== TASK TO COMPLETE ==
In the entries below, find the line with "Accept all (472, 1348)" and print exactly every line from there up to and including the line with "Aqua Expert/Filtrena Trevägsventil DN20", with no other lines.

----------

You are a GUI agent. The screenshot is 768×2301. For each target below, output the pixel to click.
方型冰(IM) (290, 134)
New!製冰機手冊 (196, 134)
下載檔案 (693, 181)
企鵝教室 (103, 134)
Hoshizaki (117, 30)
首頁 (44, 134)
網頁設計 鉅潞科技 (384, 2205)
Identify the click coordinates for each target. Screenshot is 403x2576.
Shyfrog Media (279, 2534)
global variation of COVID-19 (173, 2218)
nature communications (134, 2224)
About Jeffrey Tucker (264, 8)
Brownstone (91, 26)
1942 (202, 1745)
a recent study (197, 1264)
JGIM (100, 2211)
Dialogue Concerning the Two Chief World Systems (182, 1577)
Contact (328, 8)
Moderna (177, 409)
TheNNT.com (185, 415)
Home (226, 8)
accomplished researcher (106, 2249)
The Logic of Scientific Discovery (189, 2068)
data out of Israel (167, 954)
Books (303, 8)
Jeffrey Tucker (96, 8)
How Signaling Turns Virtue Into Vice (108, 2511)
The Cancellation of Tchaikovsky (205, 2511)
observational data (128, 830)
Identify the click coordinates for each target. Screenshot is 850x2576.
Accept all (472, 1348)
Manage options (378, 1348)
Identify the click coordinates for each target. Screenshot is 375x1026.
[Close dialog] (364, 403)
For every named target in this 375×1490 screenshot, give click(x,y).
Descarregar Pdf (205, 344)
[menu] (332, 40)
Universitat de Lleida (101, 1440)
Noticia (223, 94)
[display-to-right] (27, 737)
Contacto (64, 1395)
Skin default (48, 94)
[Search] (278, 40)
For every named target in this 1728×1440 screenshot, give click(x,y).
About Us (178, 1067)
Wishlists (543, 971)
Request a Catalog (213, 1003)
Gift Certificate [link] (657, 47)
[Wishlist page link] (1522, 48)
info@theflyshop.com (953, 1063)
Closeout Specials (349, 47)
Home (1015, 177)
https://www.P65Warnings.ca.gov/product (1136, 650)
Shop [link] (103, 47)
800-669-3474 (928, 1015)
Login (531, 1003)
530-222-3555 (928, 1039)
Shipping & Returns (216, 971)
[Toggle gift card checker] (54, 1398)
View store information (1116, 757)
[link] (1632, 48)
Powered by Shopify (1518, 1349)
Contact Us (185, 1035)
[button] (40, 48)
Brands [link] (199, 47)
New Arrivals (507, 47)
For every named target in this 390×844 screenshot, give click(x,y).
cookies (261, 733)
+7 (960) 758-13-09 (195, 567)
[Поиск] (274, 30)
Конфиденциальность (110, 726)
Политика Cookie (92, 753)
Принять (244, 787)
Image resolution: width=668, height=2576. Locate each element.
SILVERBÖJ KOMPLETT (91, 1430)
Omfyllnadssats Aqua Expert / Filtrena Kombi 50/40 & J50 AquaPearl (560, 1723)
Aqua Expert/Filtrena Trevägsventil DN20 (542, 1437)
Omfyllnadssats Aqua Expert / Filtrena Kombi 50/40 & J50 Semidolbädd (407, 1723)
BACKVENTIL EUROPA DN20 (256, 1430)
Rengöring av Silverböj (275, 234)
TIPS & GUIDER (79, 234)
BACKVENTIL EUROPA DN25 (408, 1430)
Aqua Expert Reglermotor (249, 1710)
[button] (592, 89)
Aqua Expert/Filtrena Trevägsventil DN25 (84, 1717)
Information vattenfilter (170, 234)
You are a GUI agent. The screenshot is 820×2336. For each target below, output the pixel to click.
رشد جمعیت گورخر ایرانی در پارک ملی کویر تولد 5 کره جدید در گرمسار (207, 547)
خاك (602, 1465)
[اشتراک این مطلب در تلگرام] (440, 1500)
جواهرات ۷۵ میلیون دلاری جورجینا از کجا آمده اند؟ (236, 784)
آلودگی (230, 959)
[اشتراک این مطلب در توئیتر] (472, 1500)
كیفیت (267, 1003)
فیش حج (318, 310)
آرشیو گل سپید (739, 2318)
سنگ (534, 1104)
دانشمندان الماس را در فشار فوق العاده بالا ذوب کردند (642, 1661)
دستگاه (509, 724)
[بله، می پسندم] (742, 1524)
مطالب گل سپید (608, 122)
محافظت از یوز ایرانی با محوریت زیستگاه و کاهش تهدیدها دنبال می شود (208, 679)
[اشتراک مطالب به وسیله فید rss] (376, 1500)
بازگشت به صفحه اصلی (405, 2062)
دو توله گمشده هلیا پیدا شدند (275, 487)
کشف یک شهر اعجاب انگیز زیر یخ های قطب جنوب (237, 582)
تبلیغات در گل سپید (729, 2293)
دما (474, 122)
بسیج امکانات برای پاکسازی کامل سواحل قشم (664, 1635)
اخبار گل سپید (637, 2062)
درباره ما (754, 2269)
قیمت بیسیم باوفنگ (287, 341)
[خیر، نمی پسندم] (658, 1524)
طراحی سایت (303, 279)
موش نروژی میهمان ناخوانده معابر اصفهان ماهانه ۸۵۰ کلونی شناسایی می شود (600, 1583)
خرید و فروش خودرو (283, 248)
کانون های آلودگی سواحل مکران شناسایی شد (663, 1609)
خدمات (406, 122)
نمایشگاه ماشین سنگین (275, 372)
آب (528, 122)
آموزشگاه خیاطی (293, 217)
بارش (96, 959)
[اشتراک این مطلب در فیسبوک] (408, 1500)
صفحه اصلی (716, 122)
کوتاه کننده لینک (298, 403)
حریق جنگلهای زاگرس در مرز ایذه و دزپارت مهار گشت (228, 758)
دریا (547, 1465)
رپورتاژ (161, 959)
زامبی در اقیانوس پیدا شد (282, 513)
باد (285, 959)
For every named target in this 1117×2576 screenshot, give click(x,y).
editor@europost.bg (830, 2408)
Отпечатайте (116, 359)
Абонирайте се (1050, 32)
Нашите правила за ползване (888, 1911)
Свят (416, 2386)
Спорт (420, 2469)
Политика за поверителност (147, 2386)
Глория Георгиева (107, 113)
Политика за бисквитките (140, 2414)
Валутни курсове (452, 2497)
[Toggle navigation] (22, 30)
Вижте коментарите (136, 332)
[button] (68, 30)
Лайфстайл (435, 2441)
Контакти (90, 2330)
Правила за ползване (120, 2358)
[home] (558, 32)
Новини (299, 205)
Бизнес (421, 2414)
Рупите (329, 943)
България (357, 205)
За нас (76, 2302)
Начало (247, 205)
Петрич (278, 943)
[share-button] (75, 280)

----------

== EXERCISE SOLUTION ==
Accept all (472, 1348)
Manage options (378, 1348)
Identify the click coordinates for each target. Screenshot is 375x1026.
[Close dialog] (364, 403)
For every named target in this 375×1490 screenshot, give click(x,y).
Descarregar Pdf (205, 344)
[menu] (332, 40)
Universitat de Lleida (101, 1440)
Noticia (223, 94)
[display-to-right] (27, 737)
Contacto (64, 1395)
Skin default (48, 94)
[Search] (278, 40)
For every named target in this 1728×1440 screenshot, give click(x,y).
About Us (178, 1067)
Wishlists (543, 971)
Request a Catalog (213, 1003)
Gift Certificate [link] (657, 47)
[Wishlist page link] (1522, 48)
info@theflyshop.com (953, 1063)
Closeout Specials (349, 47)
Home (1015, 177)
https://www.P65Warnings.ca.gov/product (1136, 650)
Shop [link] (103, 47)
800-669-3474 (928, 1015)
Login (531, 1003)
530-222-3555 (928, 1039)
Shipping & Returns (216, 971)
[Toggle gift card checker] (54, 1398)
View store information (1116, 757)
[link] (1632, 48)
Powered by Shopify (1518, 1349)
Contact Us (185, 1035)
[button] (40, 48)
Brands [link] (199, 47)
New Arrivals (507, 47)
For every named target in this 390×844 screenshot, give click(x,y).
cookies (261, 733)
+7 (960) 758-13-09 (195, 567)
[Поиск] (274, 30)
Конфиденциальность (110, 726)
Политика Cookie (92, 753)
Принять (244, 787)
Image resolution: width=668, height=2576. Locate each element.
SILVERBÖJ KOMPLETT (91, 1430)
Omfyllnadssats Aqua Expert / Filtrena Kombi 50/40 & J50 AquaPearl (560, 1723)
Aqua Expert/Filtrena Trevägsventil DN20 (542, 1437)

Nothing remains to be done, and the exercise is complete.